Ysurac / openmptcprouter

OpenMPTCProuter is an open source solution to aggregate multiple internet connections using Multipath TCP (MPTCP) on OpenWrt
https://www.openmptcprouter.com/
GNU General Public License v3.0
1.85k stars 266 forks source link

Intermittent 10s Delay in Connection Setup Despite Full Bandwidth #3570

Open hubix2000 opened 1 month ago

hubix2000 commented 1 month ago

Expected Behavior

We expect connections to establish quickly without any delay, even when there are many simultaneous sessions. The connection setup time should be near-instantaneous and reliable.

Current Behavior

Sometimes, the connection setup takes exactly 10 seconds, and occasionally, no session is established at all. This delay seems to happen more often when there are many simultaneous sessions. Despite this, speed tests consistently show full bandwidth. We have checked the logs in Status -> System log but couldn't find a clear explanation for the behavior.

Specifications

Ysurac commented 1 month ago

Did you check if it's a DNS issue or same when using IP ? Can you give me the result of uci show unbound.ub_main and uci -q get openmptcprouter.settings.disable_ipv6 ?

hubix2000 commented 1 month ago

Hi Ysurac. It's not an dns issue. The 10s delay is always before dns resolution.

It's happening time by time. But the result is, that it feels very slow. We have a lot of users using the connection.

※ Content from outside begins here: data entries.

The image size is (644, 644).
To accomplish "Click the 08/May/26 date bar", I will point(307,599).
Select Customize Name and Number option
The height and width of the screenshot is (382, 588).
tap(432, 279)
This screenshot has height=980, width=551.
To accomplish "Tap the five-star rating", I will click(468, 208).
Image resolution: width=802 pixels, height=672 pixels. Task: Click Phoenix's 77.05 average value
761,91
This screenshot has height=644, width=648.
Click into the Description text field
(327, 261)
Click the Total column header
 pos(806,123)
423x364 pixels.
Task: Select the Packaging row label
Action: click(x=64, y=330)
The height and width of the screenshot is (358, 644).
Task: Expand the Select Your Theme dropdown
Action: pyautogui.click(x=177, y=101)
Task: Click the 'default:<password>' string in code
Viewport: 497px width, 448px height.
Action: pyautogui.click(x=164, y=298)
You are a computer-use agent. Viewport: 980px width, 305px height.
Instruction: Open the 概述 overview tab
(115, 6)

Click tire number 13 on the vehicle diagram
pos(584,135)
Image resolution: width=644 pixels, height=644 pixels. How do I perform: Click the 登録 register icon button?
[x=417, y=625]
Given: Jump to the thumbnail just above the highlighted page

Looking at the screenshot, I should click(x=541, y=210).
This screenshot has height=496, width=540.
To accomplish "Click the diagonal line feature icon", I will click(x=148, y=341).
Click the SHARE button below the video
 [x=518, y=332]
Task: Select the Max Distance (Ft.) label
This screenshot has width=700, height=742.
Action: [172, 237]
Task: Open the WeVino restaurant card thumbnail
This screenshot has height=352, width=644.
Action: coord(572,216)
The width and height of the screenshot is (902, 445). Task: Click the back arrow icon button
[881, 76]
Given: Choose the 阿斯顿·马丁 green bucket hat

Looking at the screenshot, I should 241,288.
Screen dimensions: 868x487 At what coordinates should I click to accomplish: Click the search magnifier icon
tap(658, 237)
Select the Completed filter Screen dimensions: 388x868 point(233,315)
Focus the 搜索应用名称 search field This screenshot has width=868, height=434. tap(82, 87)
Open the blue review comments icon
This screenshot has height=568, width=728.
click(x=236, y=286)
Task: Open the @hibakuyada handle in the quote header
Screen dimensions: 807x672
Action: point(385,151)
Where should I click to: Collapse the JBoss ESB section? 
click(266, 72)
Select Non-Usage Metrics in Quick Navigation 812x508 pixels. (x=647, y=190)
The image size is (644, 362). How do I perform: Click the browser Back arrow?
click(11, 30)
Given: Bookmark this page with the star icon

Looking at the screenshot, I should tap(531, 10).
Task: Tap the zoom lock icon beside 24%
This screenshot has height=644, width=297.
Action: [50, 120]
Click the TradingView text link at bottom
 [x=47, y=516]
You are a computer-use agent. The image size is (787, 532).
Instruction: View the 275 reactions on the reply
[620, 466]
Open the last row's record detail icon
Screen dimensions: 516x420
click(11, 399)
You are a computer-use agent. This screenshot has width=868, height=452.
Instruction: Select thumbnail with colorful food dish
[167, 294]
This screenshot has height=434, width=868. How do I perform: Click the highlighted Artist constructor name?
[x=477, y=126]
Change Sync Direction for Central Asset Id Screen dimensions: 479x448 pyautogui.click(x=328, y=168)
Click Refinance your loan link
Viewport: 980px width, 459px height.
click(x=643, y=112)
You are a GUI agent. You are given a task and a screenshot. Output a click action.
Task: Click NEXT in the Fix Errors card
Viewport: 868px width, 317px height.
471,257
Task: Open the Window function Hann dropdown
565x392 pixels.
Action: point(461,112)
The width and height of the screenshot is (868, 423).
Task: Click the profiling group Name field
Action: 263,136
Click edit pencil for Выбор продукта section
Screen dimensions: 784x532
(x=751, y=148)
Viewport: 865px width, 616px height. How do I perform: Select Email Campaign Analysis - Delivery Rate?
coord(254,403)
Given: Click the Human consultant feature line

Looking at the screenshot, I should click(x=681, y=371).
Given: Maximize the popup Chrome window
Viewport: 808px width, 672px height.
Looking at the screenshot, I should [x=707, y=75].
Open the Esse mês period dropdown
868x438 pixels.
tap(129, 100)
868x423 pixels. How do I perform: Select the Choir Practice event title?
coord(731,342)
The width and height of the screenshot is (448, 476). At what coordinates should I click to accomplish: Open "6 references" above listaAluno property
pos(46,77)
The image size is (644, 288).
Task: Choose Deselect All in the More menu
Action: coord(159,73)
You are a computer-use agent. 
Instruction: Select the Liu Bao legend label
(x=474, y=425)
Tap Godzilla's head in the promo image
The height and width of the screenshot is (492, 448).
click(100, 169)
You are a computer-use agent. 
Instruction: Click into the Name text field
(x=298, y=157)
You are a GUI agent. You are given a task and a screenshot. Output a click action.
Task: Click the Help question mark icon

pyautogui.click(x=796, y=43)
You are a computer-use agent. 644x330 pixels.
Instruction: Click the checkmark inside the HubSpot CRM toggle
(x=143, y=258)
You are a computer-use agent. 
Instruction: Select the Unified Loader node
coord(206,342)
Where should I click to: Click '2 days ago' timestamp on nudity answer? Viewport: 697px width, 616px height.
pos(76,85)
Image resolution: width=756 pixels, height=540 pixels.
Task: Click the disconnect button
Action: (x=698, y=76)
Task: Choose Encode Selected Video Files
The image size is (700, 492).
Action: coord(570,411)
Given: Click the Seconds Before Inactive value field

root@OpenMPTCProuter:~# uci show unbound.ub_main unbound.ub_main=unbound unbound.ub_main.dhcp_link='dnsmasq' unbound.ub_main.dns64='0' unbound.ub_main.domain='lan' unbound.ub_main.edns_size='1232' unbound.ub_main.extended_stats='0' unbound.ub_main.hide_binddata='1' unbound.ub_main.interface_auto='0' unbound.ub_main.listen_port='5353' unbound.ub_main.localservice='1' unbound.ub_main.manual_conf='0' unbound.ub_main.num_threads='1' unbound.ub_main.protocol='ip4_only' unbound.ub_main.rate_limit='0' unbound.ub_main.rebind_localhost='0' unbound.ub_main.rebind_protection='1' unbound.ub_main.recursion='aggressive' unbound.ub_main.resource='default' unbound.ub_main.root_age='9' unbound.ub_main.ttl_min='120' unbound.ub_main.ttl_neg_max='1000' unbound.ub_main.unbound_control='0' unbound.ub_main.validator='1' unbound.ub_main.validator_ntp='1' unbound.ub_main.verbosity='1' unbound.ub_main.iface_trig='lan' 'wan' unbound.ub_main.enabled='1' unbound.ub_main.interface='loopback'

root@OpenMPTCProuter:~# uci -q get openmptcprouter.settings.disable_ipv6 1

hubix2000 commented 1 month ago

Screenshot 2024-10-04 110010

Attached you'll find a screenshot with typically timings after some time. Just a restart helps. :-(

Ysurac commented 1 month ago

In status->overview, how many Active Connections do you have ? What is the proxy used ? (default is now Shadowsocks-Rust)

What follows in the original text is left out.